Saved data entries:
■ ■ ■

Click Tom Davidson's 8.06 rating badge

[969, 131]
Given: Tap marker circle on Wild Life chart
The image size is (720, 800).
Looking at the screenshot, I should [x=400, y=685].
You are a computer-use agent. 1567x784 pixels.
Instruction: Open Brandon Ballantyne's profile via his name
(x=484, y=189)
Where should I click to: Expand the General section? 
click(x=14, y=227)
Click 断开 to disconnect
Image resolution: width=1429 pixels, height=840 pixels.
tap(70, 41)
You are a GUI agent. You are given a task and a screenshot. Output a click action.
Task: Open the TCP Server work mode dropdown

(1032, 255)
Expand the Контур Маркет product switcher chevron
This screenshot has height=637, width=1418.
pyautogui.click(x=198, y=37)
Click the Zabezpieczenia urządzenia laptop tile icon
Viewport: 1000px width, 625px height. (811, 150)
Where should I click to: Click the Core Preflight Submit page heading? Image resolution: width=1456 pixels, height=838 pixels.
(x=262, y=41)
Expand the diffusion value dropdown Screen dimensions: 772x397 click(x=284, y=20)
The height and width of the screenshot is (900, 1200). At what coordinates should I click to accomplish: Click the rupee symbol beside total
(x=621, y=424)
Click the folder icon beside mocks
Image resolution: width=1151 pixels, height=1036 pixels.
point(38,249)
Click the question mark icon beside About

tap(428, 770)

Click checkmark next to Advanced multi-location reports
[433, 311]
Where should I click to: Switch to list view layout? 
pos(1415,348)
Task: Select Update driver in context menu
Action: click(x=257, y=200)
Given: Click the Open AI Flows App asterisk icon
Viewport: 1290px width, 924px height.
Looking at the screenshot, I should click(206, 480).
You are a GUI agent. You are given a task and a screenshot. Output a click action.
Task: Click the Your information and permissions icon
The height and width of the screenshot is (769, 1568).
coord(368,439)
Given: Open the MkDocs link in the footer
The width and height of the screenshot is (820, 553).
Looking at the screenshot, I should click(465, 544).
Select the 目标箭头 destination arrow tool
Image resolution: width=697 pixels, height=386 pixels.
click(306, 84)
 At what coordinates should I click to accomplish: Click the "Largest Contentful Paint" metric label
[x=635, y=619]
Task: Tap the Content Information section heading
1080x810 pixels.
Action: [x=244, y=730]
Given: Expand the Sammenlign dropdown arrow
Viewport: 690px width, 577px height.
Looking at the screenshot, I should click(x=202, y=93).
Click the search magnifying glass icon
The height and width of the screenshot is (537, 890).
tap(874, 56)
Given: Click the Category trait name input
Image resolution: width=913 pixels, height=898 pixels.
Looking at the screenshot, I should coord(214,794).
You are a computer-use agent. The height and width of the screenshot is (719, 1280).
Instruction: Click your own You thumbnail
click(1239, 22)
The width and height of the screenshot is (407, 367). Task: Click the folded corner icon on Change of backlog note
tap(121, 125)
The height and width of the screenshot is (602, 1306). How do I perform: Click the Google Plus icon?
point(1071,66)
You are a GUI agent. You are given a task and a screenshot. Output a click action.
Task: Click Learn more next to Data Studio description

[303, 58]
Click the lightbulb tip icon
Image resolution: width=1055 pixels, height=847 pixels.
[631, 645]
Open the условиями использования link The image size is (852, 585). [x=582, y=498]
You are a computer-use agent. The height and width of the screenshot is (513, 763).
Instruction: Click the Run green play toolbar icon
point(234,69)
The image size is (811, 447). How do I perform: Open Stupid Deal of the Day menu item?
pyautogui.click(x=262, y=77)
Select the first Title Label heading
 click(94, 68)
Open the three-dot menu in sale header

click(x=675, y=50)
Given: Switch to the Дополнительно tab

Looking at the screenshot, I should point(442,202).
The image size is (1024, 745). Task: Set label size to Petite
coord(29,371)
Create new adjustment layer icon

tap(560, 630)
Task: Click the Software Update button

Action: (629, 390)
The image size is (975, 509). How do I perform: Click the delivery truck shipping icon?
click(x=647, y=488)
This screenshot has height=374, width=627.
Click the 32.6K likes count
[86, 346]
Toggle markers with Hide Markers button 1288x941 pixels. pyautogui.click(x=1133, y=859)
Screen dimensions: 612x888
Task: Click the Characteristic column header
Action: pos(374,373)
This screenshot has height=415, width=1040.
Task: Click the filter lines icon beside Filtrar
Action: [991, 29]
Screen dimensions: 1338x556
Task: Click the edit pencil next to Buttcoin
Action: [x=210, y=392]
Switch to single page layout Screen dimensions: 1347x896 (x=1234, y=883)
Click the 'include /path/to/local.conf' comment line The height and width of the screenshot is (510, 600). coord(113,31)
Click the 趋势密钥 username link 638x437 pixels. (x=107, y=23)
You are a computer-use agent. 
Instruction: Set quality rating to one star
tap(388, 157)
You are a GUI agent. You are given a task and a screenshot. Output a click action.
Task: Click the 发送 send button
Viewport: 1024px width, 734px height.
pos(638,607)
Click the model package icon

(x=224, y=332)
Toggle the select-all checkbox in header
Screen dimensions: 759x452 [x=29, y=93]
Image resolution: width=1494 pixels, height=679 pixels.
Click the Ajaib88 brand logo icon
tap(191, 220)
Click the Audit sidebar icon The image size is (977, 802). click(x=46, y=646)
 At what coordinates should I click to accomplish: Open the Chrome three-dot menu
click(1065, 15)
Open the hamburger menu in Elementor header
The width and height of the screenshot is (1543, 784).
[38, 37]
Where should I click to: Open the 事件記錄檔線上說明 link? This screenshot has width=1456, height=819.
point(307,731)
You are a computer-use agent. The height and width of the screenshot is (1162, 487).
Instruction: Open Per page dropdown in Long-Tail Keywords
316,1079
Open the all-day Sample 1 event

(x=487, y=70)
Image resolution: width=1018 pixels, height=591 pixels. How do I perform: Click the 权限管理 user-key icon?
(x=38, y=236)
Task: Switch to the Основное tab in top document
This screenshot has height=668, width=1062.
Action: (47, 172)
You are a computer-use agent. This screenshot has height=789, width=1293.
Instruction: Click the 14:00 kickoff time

■ ■ ■

Give back the records above, character for character.

Click Tom Davidson's 8.06 rating badge

[969, 131]
Given: Tap marker circle on Wild Life chart
The image size is (720, 800).
Looking at the screenshot, I should [x=400, y=685].
You are a computer-use agent. 1567x784 pixels.
Instruction: Open Brandon Ballantyne's profile via his name
(x=484, y=189)
Where should I click to: Expand the General section? 
click(x=14, y=227)
Click 断开 to disconnect
Image resolution: width=1429 pixels, height=840 pixels.
tap(70, 41)
You are a GUI agent. You are given a task and a screenshot. Output a click action.
Task: Open the TCP Server work mode dropdown

(1032, 255)
Expand the Контур Маркет product switcher chevron
This screenshot has height=637, width=1418.
pyautogui.click(x=198, y=37)
Click the Zabezpieczenia urządzenia laptop tile icon
Viewport: 1000px width, 625px height. (811, 150)
Where should I click to: Click the Core Preflight Submit page heading? Image resolution: width=1456 pixels, height=838 pixels.
(x=262, y=41)
Expand the diffusion value dropdown Screen dimensions: 772x397 click(x=284, y=20)
The height and width of the screenshot is (900, 1200). At what coordinates should I click to accomplish: Click the rupee symbol beside total
(x=621, y=424)
Click the folder icon beside mocks
Image resolution: width=1151 pixels, height=1036 pixels.
point(38,249)
Click the question mark icon beside About

tap(428, 770)

Click checkmark next to Advanced multi-location reports
[433, 311]
Where should I click to: Switch to list view layout? 
pos(1415,348)
Task: Select Update driver in context menu
Action: click(x=257, y=200)
Given: Click the Open AI Flows App asterisk icon
Viewport: 1290px width, 924px height.
Looking at the screenshot, I should click(206, 480).
You are a GUI agent. You are given a task and a screenshot. Output a click action.
Task: Click the Your information and permissions icon
The height and width of the screenshot is (769, 1568).
coord(368,439)
Given: Open the MkDocs link in the footer
The width and height of the screenshot is (820, 553).
Looking at the screenshot, I should click(465, 544).
Select the 目标箭头 destination arrow tool
Image resolution: width=697 pixels, height=386 pixels.
click(306, 84)
 At what coordinates should I click to accomplish: Click the "Largest Contentful Paint" metric label
[x=635, y=619]
Task: Tap the Content Information section heading
1080x810 pixels.
Action: [x=244, y=730]
Given: Expand the Sammenlign dropdown arrow
Viewport: 690px width, 577px height.
Looking at the screenshot, I should click(x=202, y=93).
Click the search magnifying glass icon
The height and width of the screenshot is (537, 890).
tap(874, 56)
Given: Click the Category trait name input
Image resolution: width=913 pixels, height=898 pixels.
Looking at the screenshot, I should coord(214,794).
You are a computer-use agent. The height and width of the screenshot is (719, 1280).
Instruction: Click your own You thumbnail
click(1239, 22)
The width and height of the screenshot is (407, 367). Task: Click the folded corner icon on Change of backlog note
tap(121, 125)
The height and width of the screenshot is (602, 1306). How do I perform: Click the Google Plus icon?
point(1071,66)
You are a GUI agent. You are given a task and a screenshot. Output a click action.
Task: Click Learn more next to Data Studio description

[303, 58]
Click the lightbulb tip icon
Image resolution: width=1055 pixels, height=847 pixels.
[631, 645]
Open the условиями использования link The image size is (852, 585). [x=582, y=498]
You are a computer-use agent. The height and width of the screenshot is (513, 763).
Instruction: Click the Run green play toolbar icon
point(234,69)
The image size is (811, 447). How do I perform: Open Stupid Deal of the Day menu item?
pyautogui.click(x=262, y=77)
Select the first Title Label heading
 click(94, 68)
Open the three-dot menu in sale header

click(x=675, y=50)
Given: Switch to the Дополнительно tab

Looking at the screenshot, I should point(442,202).
The image size is (1024, 745). Task: Set label size to Petite
coord(29,371)
Create new adjustment layer icon

tap(560, 630)
Task: Click the Software Update button

Action: (629, 390)
The image size is (975, 509). How do I perform: Click the delivery truck shipping icon?
click(x=647, y=488)
This screenshot has height=374, width=627.
Click the 32.6K likes count
[86, 346]
Toggle markers with Hide Markers button 1288x941 pixels. pyautogui.click(x=1133, y=859)
Screen dimensions: 612x888
Task: Click the Characteristic column header
Action: pos(374,373)
This screenshot has height=415, width=1040.
Task: Click the filter lines icon beside Filtrar
Action: [991, 29]
Screen dimensions: 1338x556
Task: Click the edit pencil next to Buttcoin
Action: [x=210, y=392]
Switch to single page layout Screen dimensions: 1347x896 (x=1234, y=883)
Click the 'include /path/to/local.conf' comment line The height and width of the screenshot is (510, 600). coord(113,31)
Click the 趋势密钥 username link 638x437 pixels. (x=107, y=23)
You are a computer-use agent. 
Instruction: Set quality rating to one star
tap(388, 157)
You are a GUI agent. You are given a task and a screenshot. Output a click action.
Task: Click the 发送 send button
Viewport: 1024px width, 734px height.
pos(638,607)
Click the model package icon

(x=224, y=332)
Toggle the select-all checkbox in header
Screen dimensions: 759x452 [x=29, y=93]
Image resolution: width=1494 pixels, height=679 pixels.
Click the Ajaib88 brand logo icon
tap(191, 220)
Click the Audit sidebar icon The image size is (977, 802). click(x=46, y=646)
 At what coordinates should I click to accomplish: Open the Chrome three-dot menu
click(1065, 15)
Open the hamburger menu in Elementor header
The width and height of the screenshot is (1543, 784).
[38, 37]
Where should I click to: Open the 事件記錄檔線上說明 link? This screenshot has width=1456, height=819.
point(307,731)
You are a computer-use agent. The height and width of the screenshot is (1162, 487).
Instruction: Open Per page dropdown in Long-Tail Keywords
316,1079
Open the all-day Sample 1 event

(x=487, y=70)
Image resolution: width=1018 pixels, height=591 pixels. How do I perform: Click the 权限管理 user-key icon?
(x=38, y=236)
Task: Switch to the Основное tab in top document
This screenshot has height=668, width=1062.
Action: (47, 172)
You are a computer-use agent. This screenshot has height=789, width=1293.
Instruction: Click the 14:00 kickoff time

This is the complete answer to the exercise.